§ Task statement:
Restate each entry below without changing a word.

§ Input data:
⟨

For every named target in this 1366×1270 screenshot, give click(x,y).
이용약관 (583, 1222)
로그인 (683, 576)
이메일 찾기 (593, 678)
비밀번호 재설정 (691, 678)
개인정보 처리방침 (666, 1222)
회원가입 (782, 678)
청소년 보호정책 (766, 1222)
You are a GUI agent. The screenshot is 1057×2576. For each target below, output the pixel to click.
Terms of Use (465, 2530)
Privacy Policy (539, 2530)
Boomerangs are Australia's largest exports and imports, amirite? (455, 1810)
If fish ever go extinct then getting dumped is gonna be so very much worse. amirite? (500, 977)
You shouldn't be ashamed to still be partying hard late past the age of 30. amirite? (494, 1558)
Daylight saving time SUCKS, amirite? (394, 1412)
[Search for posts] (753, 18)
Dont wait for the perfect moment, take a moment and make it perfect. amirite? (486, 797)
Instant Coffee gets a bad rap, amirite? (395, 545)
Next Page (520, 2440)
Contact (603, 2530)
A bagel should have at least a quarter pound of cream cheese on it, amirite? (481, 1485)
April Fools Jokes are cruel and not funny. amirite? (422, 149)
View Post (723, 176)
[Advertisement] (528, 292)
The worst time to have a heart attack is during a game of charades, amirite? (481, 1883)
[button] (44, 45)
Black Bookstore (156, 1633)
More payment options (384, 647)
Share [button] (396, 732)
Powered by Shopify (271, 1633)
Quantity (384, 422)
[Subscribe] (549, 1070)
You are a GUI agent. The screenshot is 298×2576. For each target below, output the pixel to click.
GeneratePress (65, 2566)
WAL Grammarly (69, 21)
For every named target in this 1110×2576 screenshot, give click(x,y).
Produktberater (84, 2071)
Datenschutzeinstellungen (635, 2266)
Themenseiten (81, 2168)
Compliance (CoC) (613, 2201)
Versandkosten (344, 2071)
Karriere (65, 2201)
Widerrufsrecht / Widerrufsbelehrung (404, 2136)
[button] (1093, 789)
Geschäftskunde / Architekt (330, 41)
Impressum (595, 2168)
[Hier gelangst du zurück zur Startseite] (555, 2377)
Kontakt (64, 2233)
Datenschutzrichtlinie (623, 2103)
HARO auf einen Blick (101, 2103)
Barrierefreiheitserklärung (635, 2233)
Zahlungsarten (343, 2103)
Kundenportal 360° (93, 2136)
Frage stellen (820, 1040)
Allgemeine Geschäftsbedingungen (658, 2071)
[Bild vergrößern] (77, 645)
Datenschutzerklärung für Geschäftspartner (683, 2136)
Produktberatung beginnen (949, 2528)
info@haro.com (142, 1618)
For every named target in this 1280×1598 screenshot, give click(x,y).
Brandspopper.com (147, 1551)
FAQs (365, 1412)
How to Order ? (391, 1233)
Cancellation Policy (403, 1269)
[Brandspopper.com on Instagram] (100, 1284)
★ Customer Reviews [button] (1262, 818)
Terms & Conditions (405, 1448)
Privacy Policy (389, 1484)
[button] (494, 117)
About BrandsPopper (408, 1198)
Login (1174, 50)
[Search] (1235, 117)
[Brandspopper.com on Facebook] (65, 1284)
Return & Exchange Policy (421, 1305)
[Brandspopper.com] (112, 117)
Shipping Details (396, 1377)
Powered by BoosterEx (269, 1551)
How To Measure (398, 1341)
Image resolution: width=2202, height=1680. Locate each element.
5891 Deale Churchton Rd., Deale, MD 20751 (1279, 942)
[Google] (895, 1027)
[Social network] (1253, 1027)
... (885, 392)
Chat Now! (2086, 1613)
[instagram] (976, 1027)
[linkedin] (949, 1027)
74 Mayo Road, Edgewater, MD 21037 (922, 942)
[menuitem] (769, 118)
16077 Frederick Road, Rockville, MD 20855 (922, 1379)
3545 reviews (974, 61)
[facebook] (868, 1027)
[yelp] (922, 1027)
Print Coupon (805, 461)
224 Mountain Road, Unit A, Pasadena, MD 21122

⟩

§ Answer to this exercise:
For every named target in this 1366×1270 screenshot, give click(x,y).
이용약관 (583, 1222)
로그인 (683, 576)
이메일 찾기 (593, 678)
비밀번호 재설정 (691, 678)
개인정보 처리방침 (666, 1222)
회원가입 (782, 678)
청소년 보호정책 (766, 1222)
You are a GUI agent. The screenshot is 1057×2576. For each target below, output the pixel to click.
Terms of Use (465, 2530)
Privacy Policy (539, 2530)
Boomerangs are Australia's largest exports and imports, amirite? (455, 1810)
If fish ever go extinct then getting dumped is gonna be so very much worse. amirite? (500, 977)
You shouldn't be ashamed to still be partying hard late past the age of 30. amirite? (494, 1558)
Daylight saving time SUCKS, amirite? (394, 1412)
[Search for posts] (753, 18)
Dont wait for the perfect moment, take a moment and make it perfect. amirite? (486, 797)
Instant Coffee gets a bad rap, amirite? (395, 545)
Next Page (520, 2440)
Contact (603, 2530)
A bagel should have at least a quarter pound of cream cheese on it, amirite? (481, 1485)
April Fools Jokes are cruel and not funny. amirite? (422, 149)
View Post (723, 176)
[Advertisement] (528, 292)
The worst time to have a heart attack is during a game of charades, amirite? (481, 1883)
[button] (44, 45)
Black Bookstore (156, 1633)
More payment options (384, 647)
Share [button] (396, 732)
Powered by Shopify (271, 1633)
Quantity (384, 422)
[Subscribe] (549, 1070)
You are a GUI agent. The screenshot is 298×2576. For each target below, output the pixel to click.
GeneratePress (65, 2566)
WAL Grammarly (69, 21)
For every named target in this 1110×2576 screenshot, give click(x,y).
Produktberater (84, 2071)
Datenschutzeinstellungen (635, 2266)
Themenseiten (81, 2168)
Compliance (CoC) (613, 2201)
Versandkosten (344, 2071)
Karriere (65, 2201)
Widerrufsrecht / Widerrufsbelehrung (404, 2136)
[button] (1093, 789)
Geschäftskunde / Architekt (330, 41)
Impressum (595, 2168)
[Hier gelangst du zurück zur Startseite] (555, 2377)
Kontakt (64, 2233)
Datenschutzrichtlinie (623, 2103)
HARO auf einen Blick (101, 2103)
Barrierefreiheitserklärung (635, 2233)
Zahlungsarten (343, 2103)
Kundenportal 360° (93, 2136)
Frage stellen (820, 1040)
Allgemeine Geschäftsbedingungen (658, 2071)
[Bild vergrößern] (77, 645)
Datenschutzerklärung für Geschäftspartner (683, 2136)
Produktberatung beginnen (949, 2528)
info@haro.com (142, 1618)
For every named target in this 1280×1598 screenshot, give click(x,y).
Brandspopper.com (147, 1551)
FAQs (365, 1412)
How to Order ? (391, 1233)
Cancellation Policy (403, 1269)
[Brandspopper.com on Instagram] (100, 1284)
★ Customer Reviews [button] (1262, 818)
Terms & Conditions (405, 1448)
Privacy Policy (389, 1484)
[button] (494, 117)
About BrandsPopper (408, 1198)
Login (1174, 50)
[Search] (1235, 117)
[Brandspopper.com on Facebook] (65, 1284)
Return & Exchange Policy (421, 1305)
[Brandspopper.com] (112, 117)
Shipping Details (396, 1377)
Powered by BoosterEx (269, 1551)
How To Measure (398, 1341)
Image resolution: width=2202, height=1680. Locate each element.
5891 Deale Churchton Rd., Deale, MD 20751 (1279, 942)
[Google] (895, 1027)
[Social network] (1253, 1027)
... (885, 392)
Chat Now! (2086, 1613)
[instagram] (976, 1027)
[linkedin] (949, 1027)
74 Mayo Road, Edgewater, MD 21037 (922, 942)
[menuitem] (769, 118)
16077 Frederick Road, Rockville, MD 20855 (922, 1379)
3545 reviews (974, 61)
[facebook] (868, 1027)
[yelp] (922, 1027)
Print Coupon (805, 461)
224 Mountain Road, Unit A, Pasadena, MD 21122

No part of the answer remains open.